In fact, his new life as Bastable wasn't particularly extensive. As far as I know this book never made it into paperback.The next Bastable title was published by Little, Brown and featured Mozart as a detective, and although there was a follow-up Mozart title, the books didn't make a huge impression. The fourth Bastable, A Mansion and its Murders, was another historical mystery, at first published only in the US. I believe it was turned down by Little, Brown. Some years later, when Bob had moved to Allison & Busby, they published the book, but I think by then that he'd become frustrated - understandably - at the relative lack of interest in the Bastable titles. This just goes to show that even a leading writer can find the going tough at times.
I enjoyed reading To Die Like a Gentleman the first time around and did so again on a second reading, having forgotten the story completely after a thirty year gap.
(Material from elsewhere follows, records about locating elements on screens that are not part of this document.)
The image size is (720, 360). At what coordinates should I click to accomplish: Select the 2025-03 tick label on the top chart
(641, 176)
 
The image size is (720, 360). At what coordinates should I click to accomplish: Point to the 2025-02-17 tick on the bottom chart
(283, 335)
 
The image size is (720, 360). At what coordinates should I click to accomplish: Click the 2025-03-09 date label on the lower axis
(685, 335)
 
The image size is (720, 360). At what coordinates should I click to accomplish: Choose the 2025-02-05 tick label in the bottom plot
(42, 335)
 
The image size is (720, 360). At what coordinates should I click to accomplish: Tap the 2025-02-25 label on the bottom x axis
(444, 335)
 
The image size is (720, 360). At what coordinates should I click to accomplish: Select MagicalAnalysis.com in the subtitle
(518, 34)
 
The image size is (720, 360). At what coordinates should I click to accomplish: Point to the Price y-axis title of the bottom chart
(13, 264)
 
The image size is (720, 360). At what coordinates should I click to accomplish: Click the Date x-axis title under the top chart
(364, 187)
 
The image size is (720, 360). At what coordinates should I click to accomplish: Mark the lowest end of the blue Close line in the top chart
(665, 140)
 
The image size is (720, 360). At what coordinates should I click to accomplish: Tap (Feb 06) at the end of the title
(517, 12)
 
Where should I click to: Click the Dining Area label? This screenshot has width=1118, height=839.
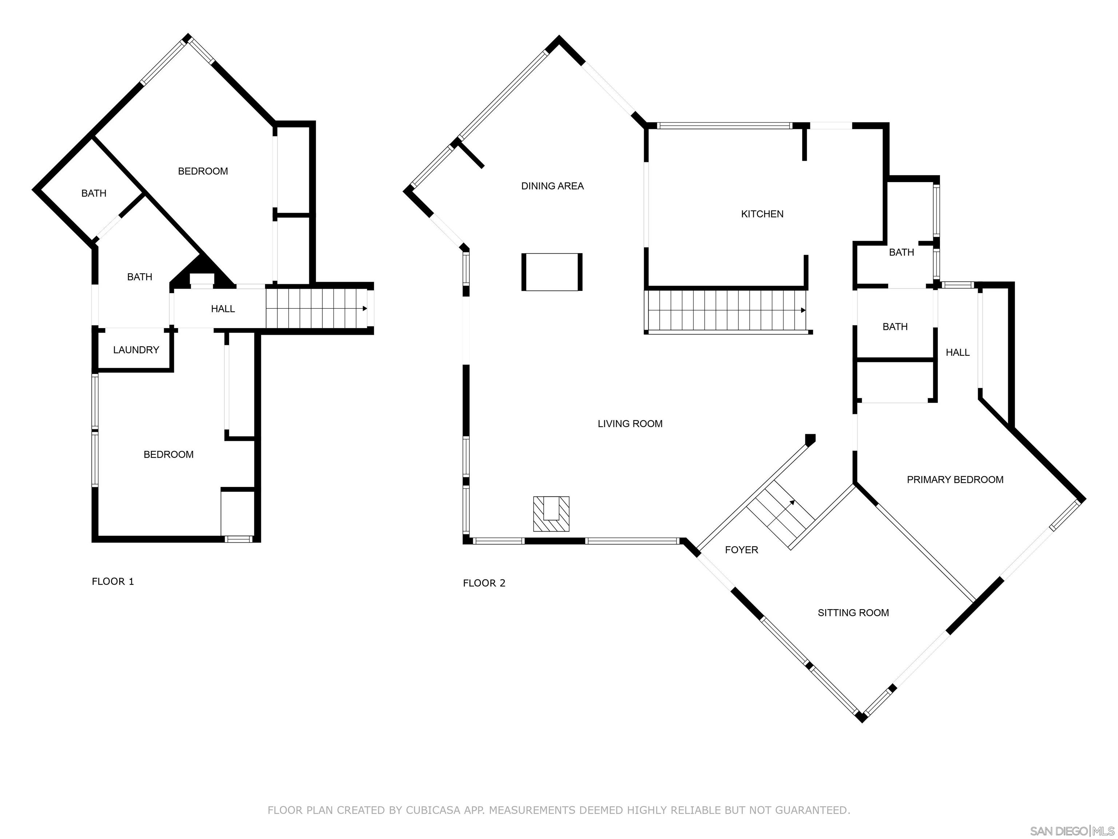point(552,186)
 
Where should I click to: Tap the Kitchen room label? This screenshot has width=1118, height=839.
point(762,214)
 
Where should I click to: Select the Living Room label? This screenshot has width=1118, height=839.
point(630,424)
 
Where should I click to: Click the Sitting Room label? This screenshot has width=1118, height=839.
point(853,613)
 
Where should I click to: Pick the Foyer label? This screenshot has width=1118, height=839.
point(741,550)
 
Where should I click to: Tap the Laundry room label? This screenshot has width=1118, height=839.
point(136,350)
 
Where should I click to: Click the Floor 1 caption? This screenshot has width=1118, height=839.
point(113,582)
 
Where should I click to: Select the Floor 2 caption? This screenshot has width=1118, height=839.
point(484,583)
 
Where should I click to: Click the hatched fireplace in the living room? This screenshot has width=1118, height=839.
point(551,514)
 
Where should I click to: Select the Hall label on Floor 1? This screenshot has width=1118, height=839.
point(223,309)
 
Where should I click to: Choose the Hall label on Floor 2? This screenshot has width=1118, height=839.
point(958,352)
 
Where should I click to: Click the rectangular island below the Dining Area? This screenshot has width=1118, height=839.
point(552,272)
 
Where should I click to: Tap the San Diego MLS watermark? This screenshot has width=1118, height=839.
point(1072,831)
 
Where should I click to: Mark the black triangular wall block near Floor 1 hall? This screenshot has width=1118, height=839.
point(202,271)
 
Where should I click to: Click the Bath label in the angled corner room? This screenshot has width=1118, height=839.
point(94,193)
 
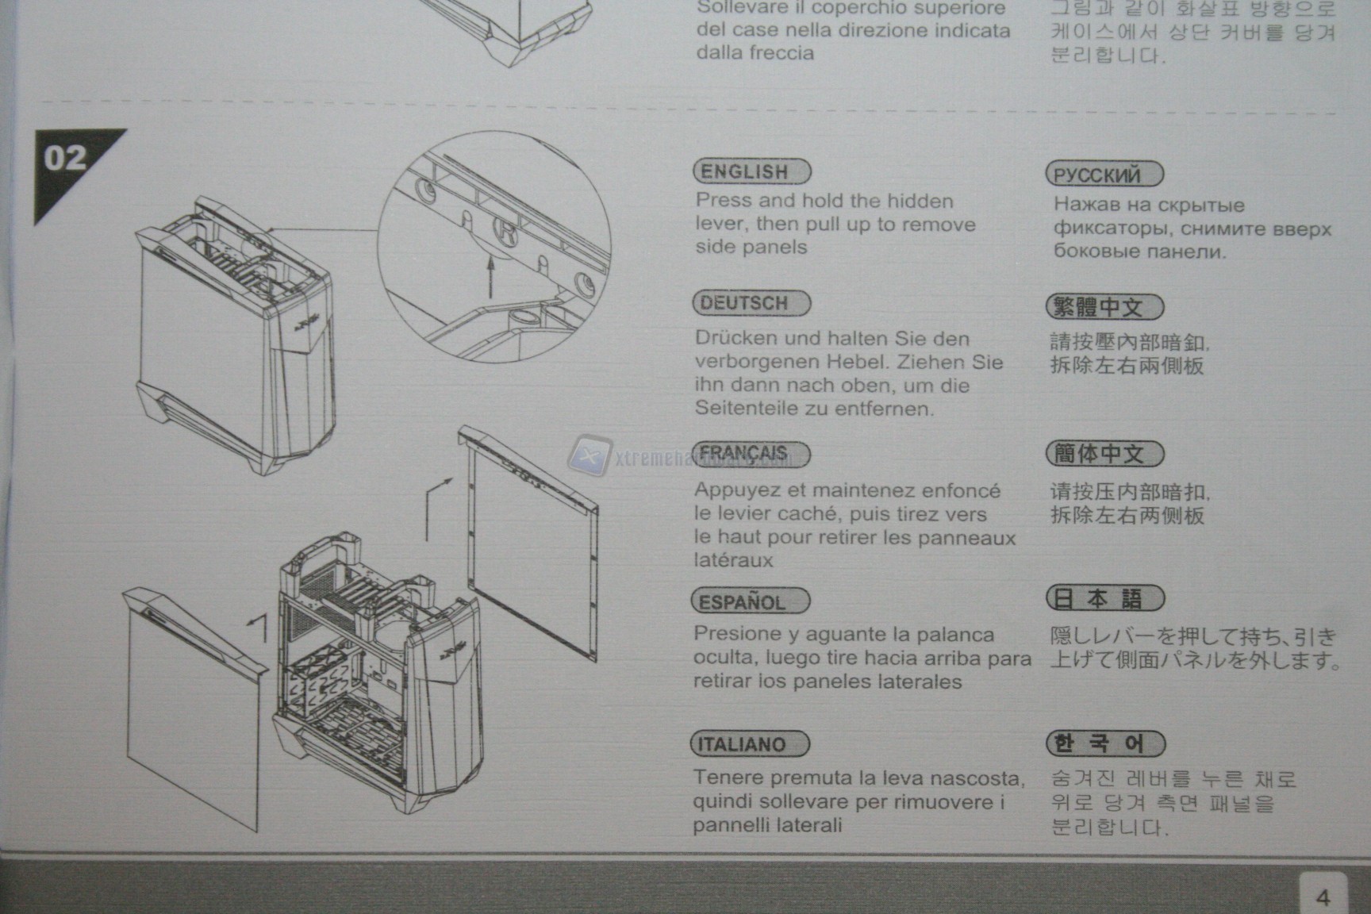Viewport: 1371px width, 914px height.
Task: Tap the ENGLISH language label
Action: point(751,171)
Bob may have been trying to emulate Julian Symons' Victorian mysteries and he adopts the epistolary style, with letters and documents supplementing a multiple-viewpoint narrative. A homage to Wilkie Collins was perhaps in his mind, though this book is a fraction of the length of The Moonstone and The Woman in White.
This is a readable and entertaining piece of fiction. So why didn't it make an impact? I think there are two connected reasons. First, like all Bob's novels, it's short (very short, in fact) and snappy, but although the characters and situations are interesting, the mystery element is relatively thin. Bob didn't like to over-complicate his books - 'second murders are always vulgar', he liked to say, not that I agree! - and so he didn't manage to match Agatha Christie, whom he admired so much, in terms of ingenuity, even though clever ideas abound in his work. And second, in this book, the ending is far too abrupt - almost as if he'd passed a deadline and needed to wrap everything up sharpish. This doesn't do justice to the leisurely build-up. But his books are fun and I was glad to read this one again.